Tale disagio che trova come sua più piena manifestazione il prevaricare del più
forte sul più debole, con un completo disinteresse rispetto alle necessità di chi
soffre e spera, può unicamente essere superato solo se ancora una volta ci si
fa attenti all’uomo, attuando al contempo un nuovo umanesimo. Sono consapevole
del fatto che il discorso e la soluzione che propongo possono essere
considerati di parte, settoriali, perché vedono il risvegliarsi della coscienza
dell’uomo alla luce ed ascolto di quella “Parola che si fa carne” (Gv 1,1-18).
Al contempo ritengo però che il messaggio contenuto nella Scrittura è rivolto a
chiunque voglia realmente porsi in un cammino di rinnovamento e cambiamento.

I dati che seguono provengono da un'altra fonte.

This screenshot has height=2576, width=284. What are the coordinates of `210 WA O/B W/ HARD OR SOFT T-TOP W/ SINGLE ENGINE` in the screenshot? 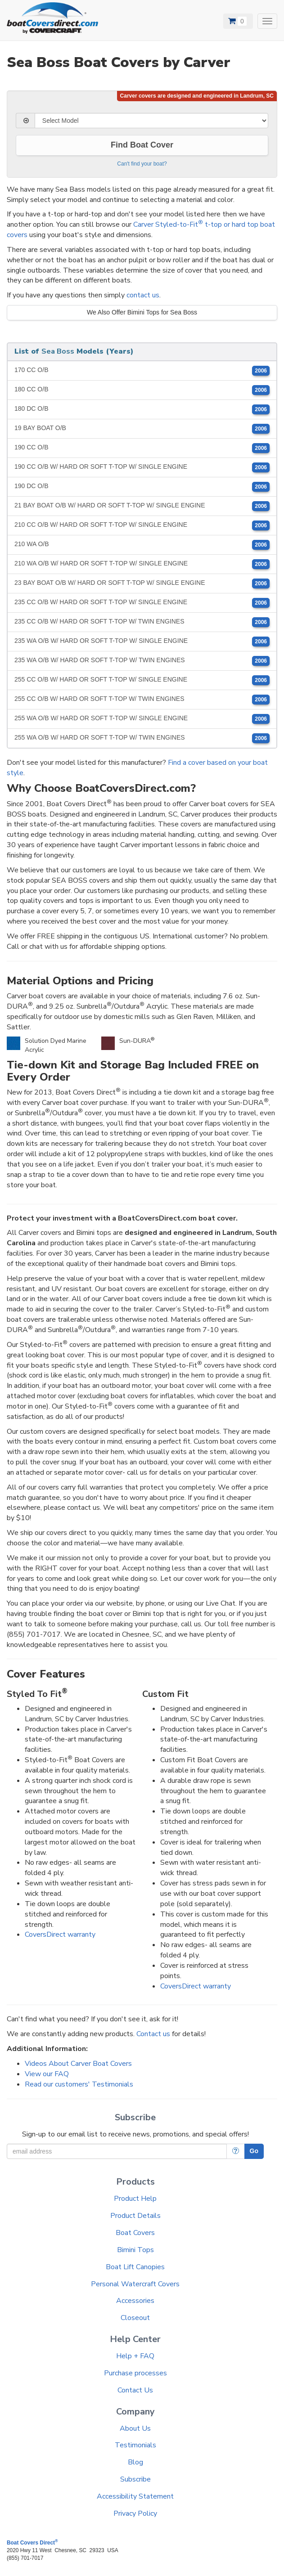 It's located at (142, 564).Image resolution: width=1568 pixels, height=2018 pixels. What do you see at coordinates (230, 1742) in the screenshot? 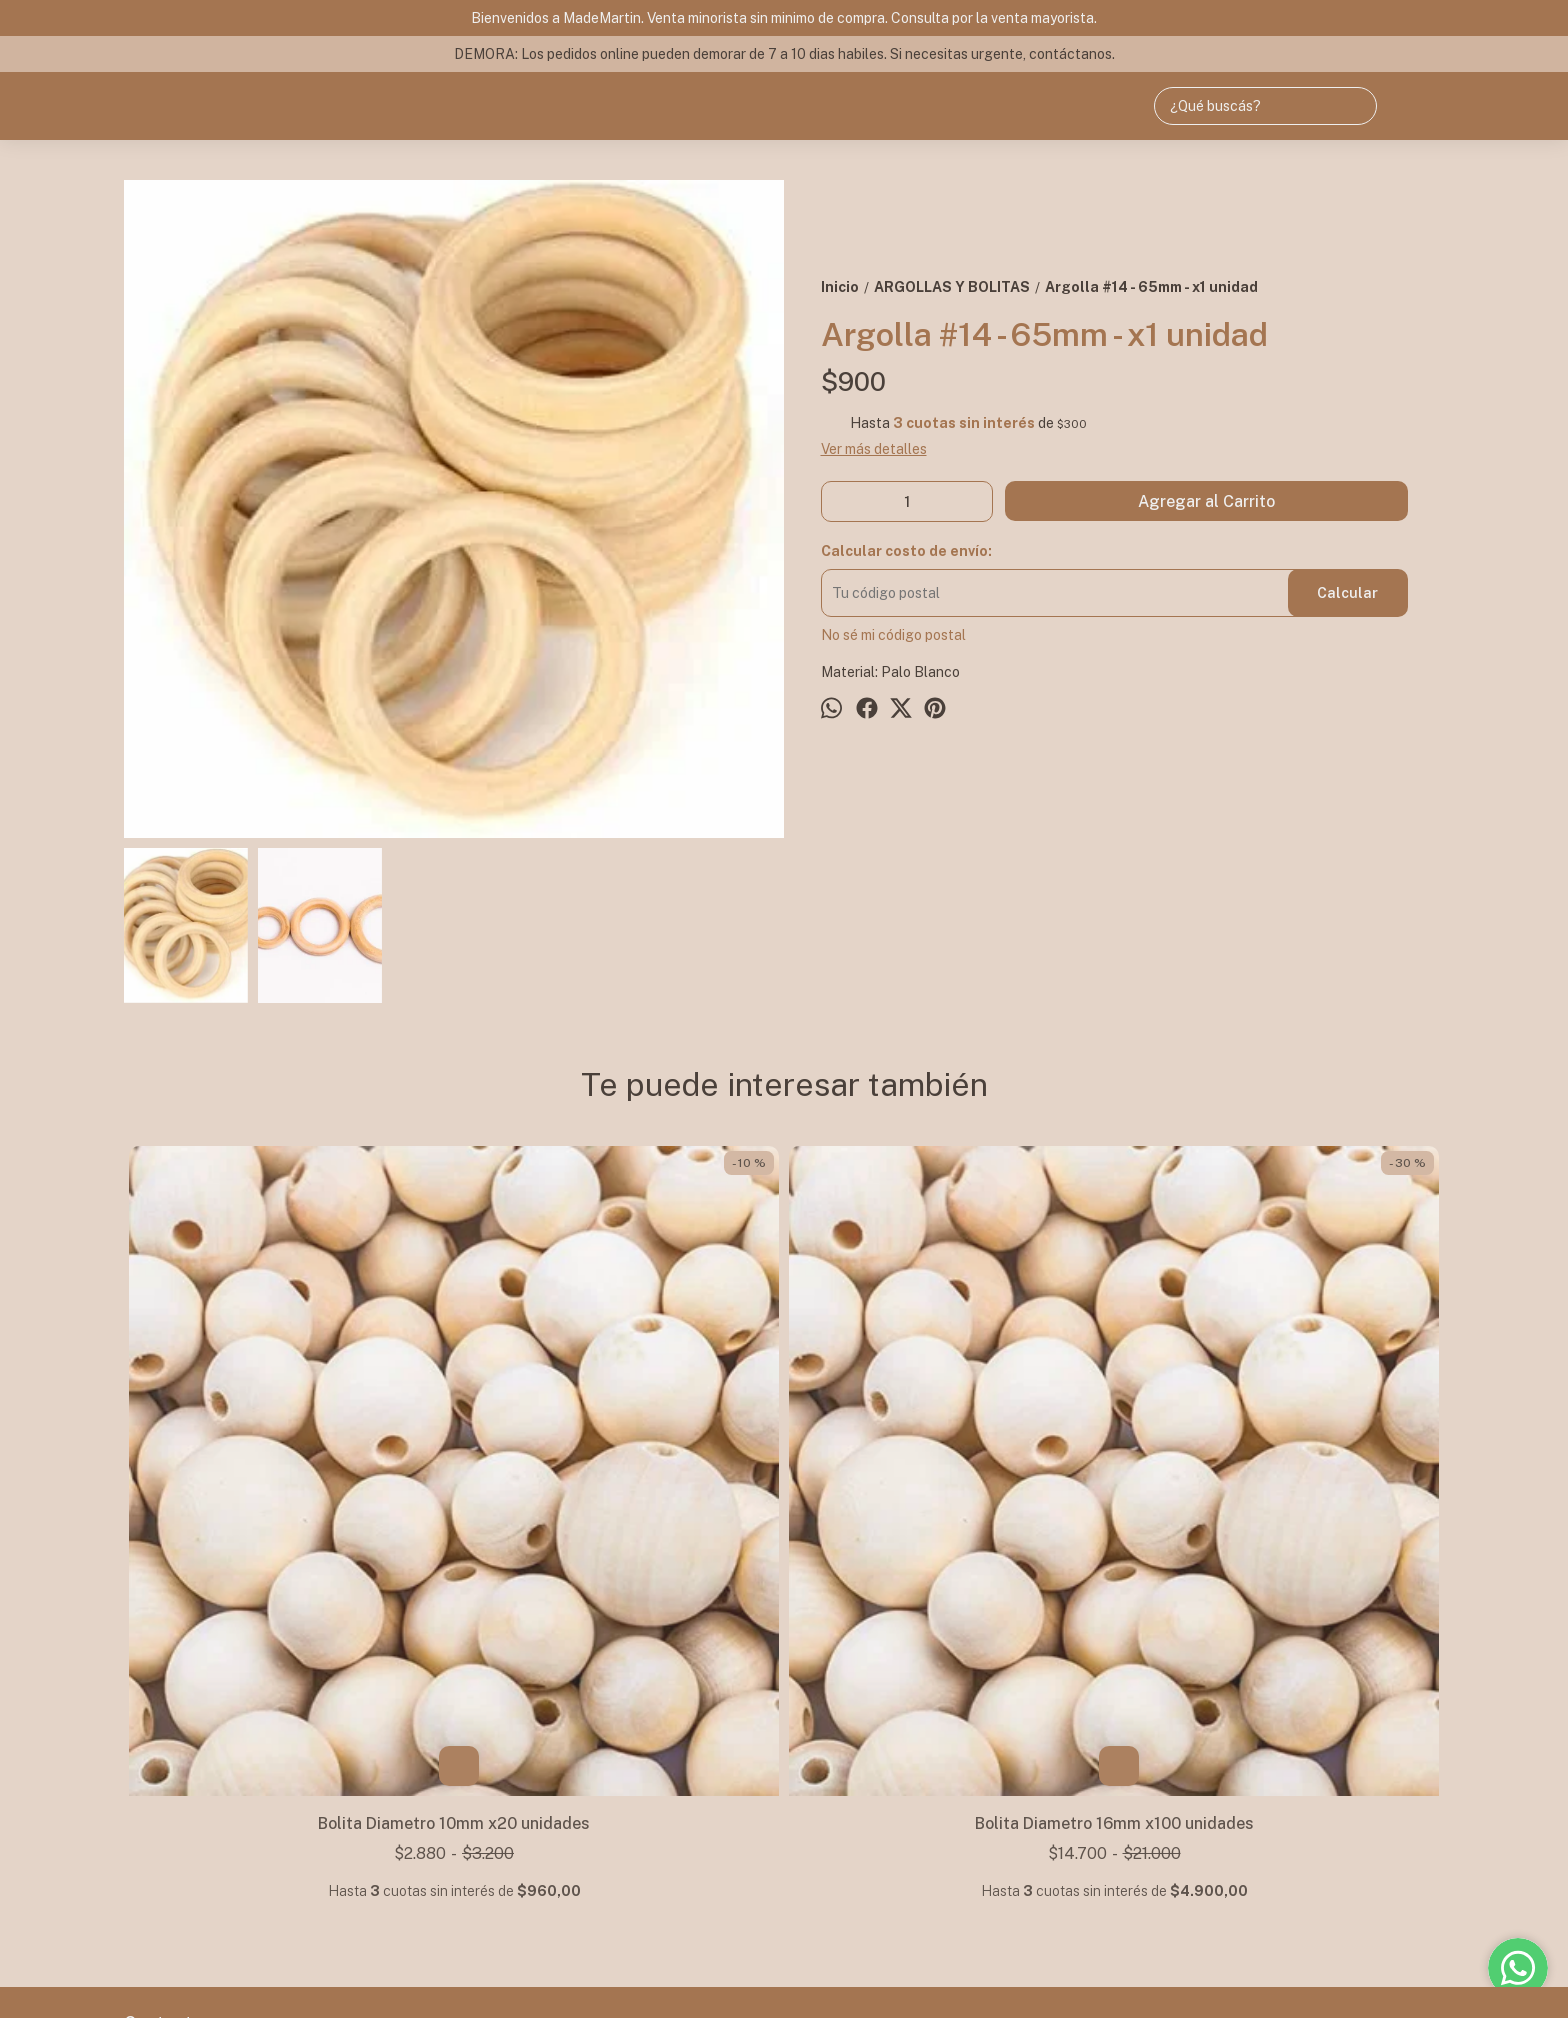
I see `NOS MUDAMOS! -> Av. Maipu 3845 - Olivos` at bounding box center [230, 1742].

L’Amore incarnato che siamo chiamati a contemplare nella fioca luce della notte
di Natale, si traduce in un’attuazione del medesimo amore che sottostà (o
dovrebbe) ad ogni azione umana. Più dei regali costosi o all’ultima moda, è
l’incontro con le persone care, siano parenti o amici, che può costituire un
primo segno di cambiamento. Il ritrovarsi, il farsi attenti dei bisogni di chi
ci sta vicino e soprattutto il condividerli cercando di aiutarli a superarli, è
alla base della vera luce che illumina le nostro giornate di fine anno e non
solo. Tale atteggiamento che non brilla certamente come l’aiutare un popolo
lontano da noi, costituisce al tempo stesso una necessità ed un primo passo
verso un nuovo umanesimo. Le deboli luci delle chiese ci mostrano che pur nella
loro debolezza esse resistono più di quelle elettriche dei centri commerciali:
il calore che le prime emanano riscalda l’animo umano molto più che i giochi
(quasi da discoteca) delle vetrine e balconate. In questo fiume umano che si
snoda inconsapevole nelle nostre città tra vetrine e mercatini, sarebbe bello e
salutare nel recupero di una vita autentica che superi la mondanità e gli
“idola”, fermarsi nel semplice incontro col prossimo, così da iniziare una
nuova rivoluzioni che porti ad un rinnovato umanesimo d’amore.
Bella riflessione. Ci induce a riconsiderare l'effettivo e genuino significato che ognuno di noi, nel profondo, attribuisce a una festività tanto importante. Nella maggior parte dei casi ci si accorge, senza neanche troppa sorpresa, che spesso siamo più attenti ad una celebrazione del Natale in un modo del tutto despiritualizzato, vittime (o rei) di un consumismo ormai viscerale nella nostra società.